ASSIGNMENT => For each line of the data below that contains "agent", return that line.

Dataset entries =>

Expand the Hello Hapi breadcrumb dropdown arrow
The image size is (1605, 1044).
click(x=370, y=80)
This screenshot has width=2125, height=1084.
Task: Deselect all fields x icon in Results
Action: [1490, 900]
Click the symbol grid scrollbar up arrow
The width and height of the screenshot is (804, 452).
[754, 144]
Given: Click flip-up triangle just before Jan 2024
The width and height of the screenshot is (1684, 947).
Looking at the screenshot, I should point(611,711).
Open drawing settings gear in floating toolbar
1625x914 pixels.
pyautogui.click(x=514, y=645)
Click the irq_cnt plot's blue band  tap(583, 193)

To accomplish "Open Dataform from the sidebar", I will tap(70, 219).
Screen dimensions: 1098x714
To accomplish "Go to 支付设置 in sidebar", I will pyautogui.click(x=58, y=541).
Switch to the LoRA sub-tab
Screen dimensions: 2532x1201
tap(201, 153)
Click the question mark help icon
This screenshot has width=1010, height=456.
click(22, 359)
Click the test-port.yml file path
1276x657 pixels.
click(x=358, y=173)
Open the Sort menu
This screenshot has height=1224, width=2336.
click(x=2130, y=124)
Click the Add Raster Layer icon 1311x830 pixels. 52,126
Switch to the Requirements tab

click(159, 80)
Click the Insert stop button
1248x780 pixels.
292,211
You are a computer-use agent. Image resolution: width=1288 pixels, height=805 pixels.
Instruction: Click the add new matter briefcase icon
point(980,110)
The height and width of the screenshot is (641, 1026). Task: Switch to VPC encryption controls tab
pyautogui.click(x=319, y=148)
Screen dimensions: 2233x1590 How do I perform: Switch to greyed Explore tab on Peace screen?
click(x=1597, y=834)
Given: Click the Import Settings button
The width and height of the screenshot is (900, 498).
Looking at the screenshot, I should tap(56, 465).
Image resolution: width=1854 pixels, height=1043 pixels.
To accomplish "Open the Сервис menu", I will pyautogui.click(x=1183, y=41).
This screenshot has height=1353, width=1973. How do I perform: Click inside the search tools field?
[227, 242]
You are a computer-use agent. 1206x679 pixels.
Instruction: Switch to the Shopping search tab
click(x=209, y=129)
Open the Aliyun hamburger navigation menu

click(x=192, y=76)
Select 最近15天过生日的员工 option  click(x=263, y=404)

WORKED SOLUTION =>
You are a computer-use agent. Image resolution: width=1288 pixels, height=805 pixels.
You are a computer-use agent. 1206x679 pixels.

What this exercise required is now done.